BEGIN

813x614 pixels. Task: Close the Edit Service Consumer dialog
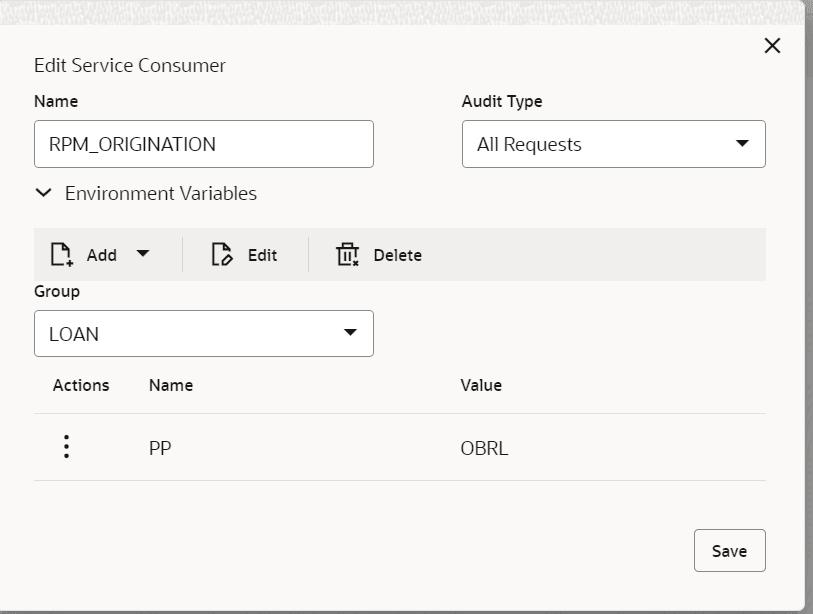[772, 46]
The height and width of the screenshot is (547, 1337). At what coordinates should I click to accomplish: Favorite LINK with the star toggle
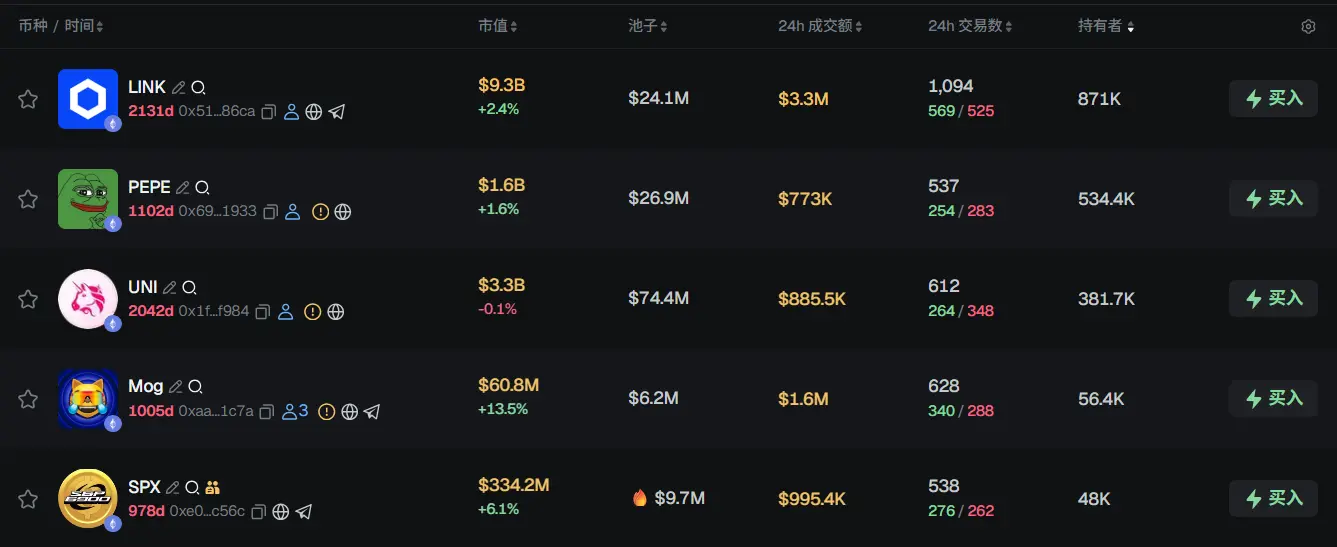(x=28, y=99)
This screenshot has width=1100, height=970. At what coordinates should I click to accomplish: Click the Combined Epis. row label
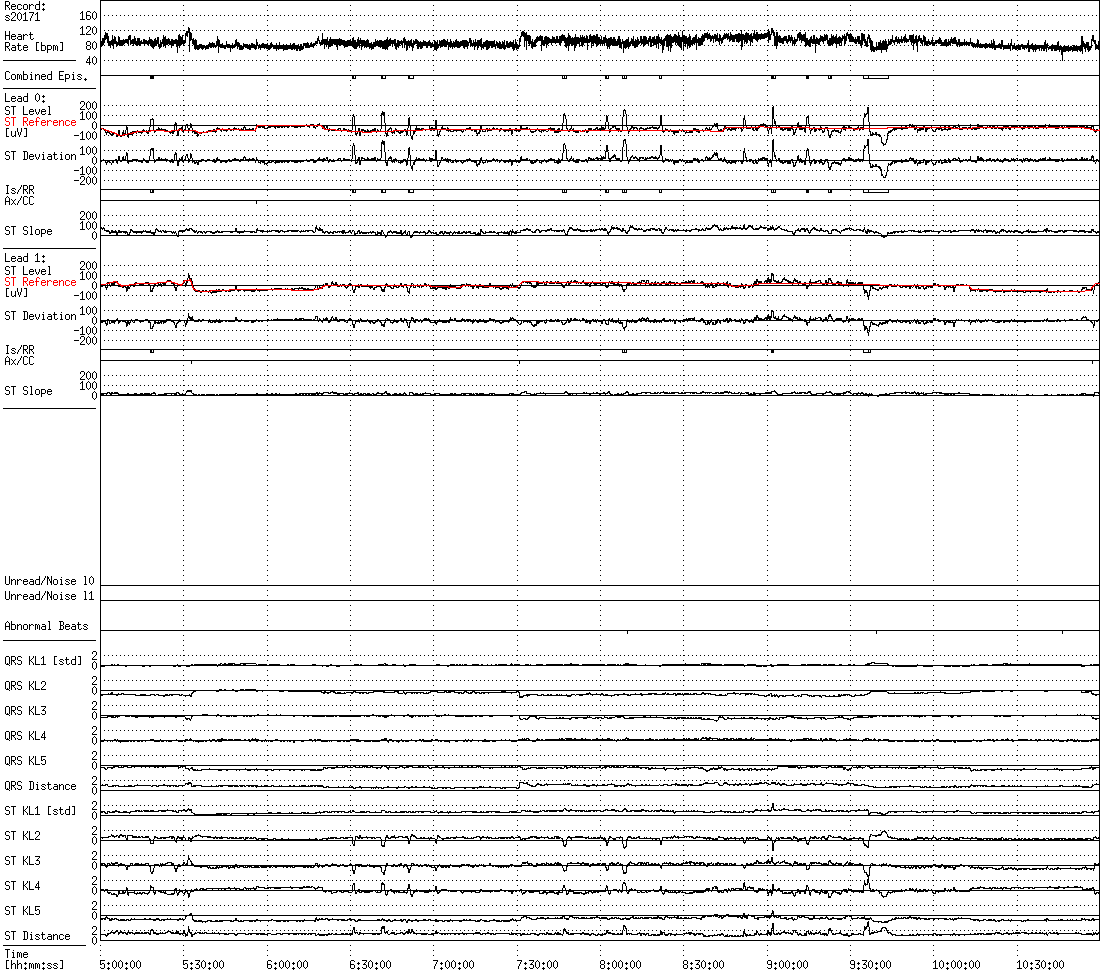pyautogui.click(x=46, y=76)
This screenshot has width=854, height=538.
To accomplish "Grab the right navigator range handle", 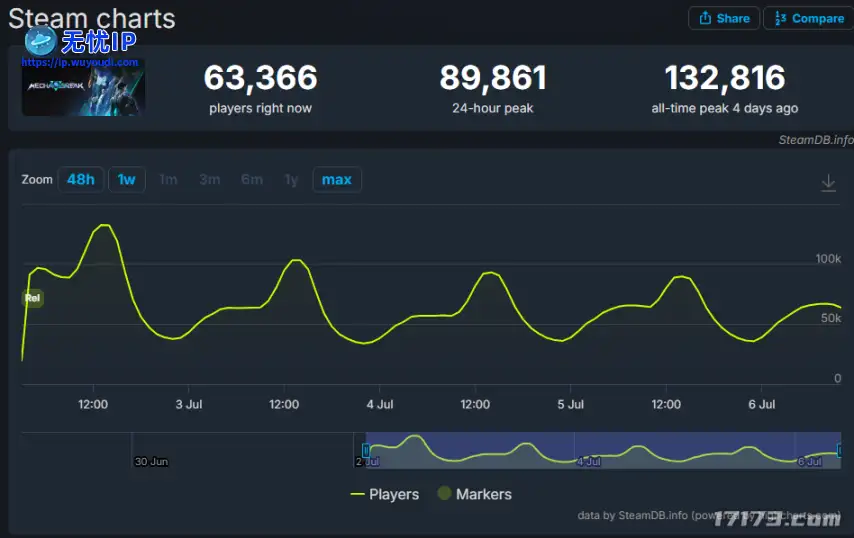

END

→ WHAT IS BEING ASKED
Please return only the lines running from the line with "The height and" to the final line of the data, both included, exactly and without any pictures.

→ SOLUTION FOR THIS PROBLEM
The height and width of the screenshot is (547, 1337). At what coordinates should I click to accomplish: Favorite LINK with the star toggle
(x=28, y=99)
This screenshot has width=1100, height=970. At what coordinates should I click to accomplish: Click the Combined Epis. row label
pyautogui.click(x=46, y=76)
This screenshot has width=854, height=538.
To accomplish "Grab the right navigator range handle", 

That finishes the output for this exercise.